— begin Records to use —
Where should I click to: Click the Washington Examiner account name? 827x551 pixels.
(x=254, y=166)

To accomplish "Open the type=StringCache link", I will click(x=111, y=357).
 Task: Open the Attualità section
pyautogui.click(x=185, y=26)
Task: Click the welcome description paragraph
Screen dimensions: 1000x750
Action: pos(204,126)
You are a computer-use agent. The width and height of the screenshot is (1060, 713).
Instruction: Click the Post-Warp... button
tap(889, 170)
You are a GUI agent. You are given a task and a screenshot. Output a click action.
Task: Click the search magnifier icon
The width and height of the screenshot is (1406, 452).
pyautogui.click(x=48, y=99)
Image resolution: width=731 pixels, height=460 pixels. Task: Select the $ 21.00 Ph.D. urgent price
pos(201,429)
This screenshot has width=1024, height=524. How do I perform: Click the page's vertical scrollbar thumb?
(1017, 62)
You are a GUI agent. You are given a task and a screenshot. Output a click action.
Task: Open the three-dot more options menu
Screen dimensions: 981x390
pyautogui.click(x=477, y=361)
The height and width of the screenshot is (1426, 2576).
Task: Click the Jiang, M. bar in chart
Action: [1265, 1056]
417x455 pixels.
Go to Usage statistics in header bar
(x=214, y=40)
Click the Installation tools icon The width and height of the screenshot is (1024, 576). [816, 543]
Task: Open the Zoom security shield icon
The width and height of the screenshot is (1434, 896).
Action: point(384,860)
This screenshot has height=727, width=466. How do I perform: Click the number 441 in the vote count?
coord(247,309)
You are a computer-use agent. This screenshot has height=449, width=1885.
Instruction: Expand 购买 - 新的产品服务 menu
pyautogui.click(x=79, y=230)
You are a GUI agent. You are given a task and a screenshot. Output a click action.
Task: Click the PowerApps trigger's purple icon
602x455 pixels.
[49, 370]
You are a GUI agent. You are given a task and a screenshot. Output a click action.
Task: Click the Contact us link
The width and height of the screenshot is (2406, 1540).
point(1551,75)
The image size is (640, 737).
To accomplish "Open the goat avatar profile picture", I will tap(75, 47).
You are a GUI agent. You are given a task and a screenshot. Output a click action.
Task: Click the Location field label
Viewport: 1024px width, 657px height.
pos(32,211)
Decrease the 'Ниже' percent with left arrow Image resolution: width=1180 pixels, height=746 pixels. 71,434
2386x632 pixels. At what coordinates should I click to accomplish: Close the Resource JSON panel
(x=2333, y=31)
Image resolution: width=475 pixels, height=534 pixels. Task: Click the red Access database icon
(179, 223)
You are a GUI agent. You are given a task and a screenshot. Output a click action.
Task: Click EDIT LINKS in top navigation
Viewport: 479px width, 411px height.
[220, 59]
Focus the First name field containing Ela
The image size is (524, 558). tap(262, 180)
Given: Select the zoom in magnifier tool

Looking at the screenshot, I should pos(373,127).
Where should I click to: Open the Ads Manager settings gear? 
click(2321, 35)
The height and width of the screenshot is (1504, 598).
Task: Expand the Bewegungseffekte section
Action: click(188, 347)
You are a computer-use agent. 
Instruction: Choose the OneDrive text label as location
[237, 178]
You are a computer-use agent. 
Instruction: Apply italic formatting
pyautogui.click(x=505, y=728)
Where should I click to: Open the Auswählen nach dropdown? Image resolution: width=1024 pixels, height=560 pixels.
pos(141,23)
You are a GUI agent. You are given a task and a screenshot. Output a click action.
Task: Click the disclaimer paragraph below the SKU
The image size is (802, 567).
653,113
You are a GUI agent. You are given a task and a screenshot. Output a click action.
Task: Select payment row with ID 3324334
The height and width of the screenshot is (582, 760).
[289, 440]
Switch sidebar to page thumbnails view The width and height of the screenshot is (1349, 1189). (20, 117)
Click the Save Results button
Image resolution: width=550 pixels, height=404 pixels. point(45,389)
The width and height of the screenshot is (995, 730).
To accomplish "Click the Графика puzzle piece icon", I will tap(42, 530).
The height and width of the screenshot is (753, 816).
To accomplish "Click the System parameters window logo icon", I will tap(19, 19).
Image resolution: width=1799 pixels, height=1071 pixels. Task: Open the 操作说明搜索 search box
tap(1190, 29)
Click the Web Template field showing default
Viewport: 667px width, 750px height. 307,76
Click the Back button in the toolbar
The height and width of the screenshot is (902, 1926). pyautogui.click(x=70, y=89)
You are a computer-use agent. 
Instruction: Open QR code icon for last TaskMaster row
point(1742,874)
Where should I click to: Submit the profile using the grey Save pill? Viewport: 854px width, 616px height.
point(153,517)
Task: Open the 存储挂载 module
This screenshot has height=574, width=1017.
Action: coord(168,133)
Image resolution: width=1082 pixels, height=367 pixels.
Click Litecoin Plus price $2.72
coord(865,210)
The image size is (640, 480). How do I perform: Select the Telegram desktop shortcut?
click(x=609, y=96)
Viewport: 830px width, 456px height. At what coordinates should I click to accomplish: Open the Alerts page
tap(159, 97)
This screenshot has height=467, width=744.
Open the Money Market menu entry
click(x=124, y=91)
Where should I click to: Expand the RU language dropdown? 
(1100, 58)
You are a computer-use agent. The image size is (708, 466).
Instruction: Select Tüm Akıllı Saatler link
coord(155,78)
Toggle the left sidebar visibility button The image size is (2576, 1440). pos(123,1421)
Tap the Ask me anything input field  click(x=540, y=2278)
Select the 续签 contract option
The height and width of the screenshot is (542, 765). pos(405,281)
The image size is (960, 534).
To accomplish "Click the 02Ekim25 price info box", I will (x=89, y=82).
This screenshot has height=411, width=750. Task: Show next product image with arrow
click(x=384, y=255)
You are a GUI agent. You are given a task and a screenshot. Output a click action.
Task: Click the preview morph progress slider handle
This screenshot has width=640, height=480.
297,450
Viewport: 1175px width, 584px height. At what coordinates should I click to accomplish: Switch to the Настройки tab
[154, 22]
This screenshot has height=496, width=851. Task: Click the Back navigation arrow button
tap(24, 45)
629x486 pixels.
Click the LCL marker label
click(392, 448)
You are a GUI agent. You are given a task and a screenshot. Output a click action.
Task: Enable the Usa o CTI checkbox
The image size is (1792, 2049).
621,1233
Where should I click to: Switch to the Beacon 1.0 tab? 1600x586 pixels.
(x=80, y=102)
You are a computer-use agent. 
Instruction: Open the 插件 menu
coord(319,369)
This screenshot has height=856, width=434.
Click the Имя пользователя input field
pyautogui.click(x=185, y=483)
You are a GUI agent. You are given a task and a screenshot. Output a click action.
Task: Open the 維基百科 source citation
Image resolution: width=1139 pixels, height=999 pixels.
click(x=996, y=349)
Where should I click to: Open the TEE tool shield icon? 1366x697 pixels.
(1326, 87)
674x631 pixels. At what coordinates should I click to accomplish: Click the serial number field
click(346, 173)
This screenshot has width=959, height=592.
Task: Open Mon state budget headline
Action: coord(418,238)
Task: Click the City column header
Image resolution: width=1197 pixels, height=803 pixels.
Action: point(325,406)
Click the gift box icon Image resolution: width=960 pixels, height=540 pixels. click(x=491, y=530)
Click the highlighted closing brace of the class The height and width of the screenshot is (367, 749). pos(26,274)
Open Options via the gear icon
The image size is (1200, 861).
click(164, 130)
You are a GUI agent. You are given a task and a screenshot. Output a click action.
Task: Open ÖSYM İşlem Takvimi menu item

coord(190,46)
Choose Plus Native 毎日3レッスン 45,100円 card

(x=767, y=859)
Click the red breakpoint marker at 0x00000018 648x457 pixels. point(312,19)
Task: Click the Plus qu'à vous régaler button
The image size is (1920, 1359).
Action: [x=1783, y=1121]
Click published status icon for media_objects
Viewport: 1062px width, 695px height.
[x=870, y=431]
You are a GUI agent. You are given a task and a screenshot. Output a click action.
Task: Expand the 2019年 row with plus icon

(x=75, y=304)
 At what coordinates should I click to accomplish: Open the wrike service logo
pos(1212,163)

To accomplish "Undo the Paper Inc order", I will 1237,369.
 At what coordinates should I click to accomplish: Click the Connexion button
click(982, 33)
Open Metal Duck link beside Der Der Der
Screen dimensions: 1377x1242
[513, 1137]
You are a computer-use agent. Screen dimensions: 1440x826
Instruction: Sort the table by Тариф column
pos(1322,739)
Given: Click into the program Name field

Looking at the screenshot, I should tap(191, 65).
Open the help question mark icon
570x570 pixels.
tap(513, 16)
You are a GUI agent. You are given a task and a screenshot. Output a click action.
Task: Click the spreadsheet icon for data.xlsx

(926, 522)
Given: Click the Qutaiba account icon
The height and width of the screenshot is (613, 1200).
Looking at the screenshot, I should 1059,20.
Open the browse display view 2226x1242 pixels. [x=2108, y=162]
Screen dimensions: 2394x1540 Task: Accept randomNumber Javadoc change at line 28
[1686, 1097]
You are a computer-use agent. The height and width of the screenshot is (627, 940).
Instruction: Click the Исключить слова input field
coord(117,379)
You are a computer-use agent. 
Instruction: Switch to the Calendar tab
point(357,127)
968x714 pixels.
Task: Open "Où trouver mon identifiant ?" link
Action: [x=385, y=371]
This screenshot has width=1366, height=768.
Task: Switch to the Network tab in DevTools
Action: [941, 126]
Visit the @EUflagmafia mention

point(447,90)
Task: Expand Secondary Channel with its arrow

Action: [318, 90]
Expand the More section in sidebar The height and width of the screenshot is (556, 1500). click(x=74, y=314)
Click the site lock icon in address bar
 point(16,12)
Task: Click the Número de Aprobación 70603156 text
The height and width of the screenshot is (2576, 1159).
— end Records to use —
The exercise.
Copy out the records again from the line containing "Where should I click to: Expand" up to and including the line containing "The height and width of the screenshot is (542, 765).", with no changes.

Expected output.
Where should I click to: Expand the RU language dropdown? 
(1100, 58)
You are a computer-use agent. The image size is (708, 466).
Instruction: Select Tüm Akıllı Saatler link
coord(155,78)
Toggle the left sidebar visibility button The image size is (2576, 1440). pos(123,1421)
Tap the Ask me anything input field  click(x=540, y=2278)
Select the 续签 contract option
The height and width of the screenshot is (542, 765). pos(405,281)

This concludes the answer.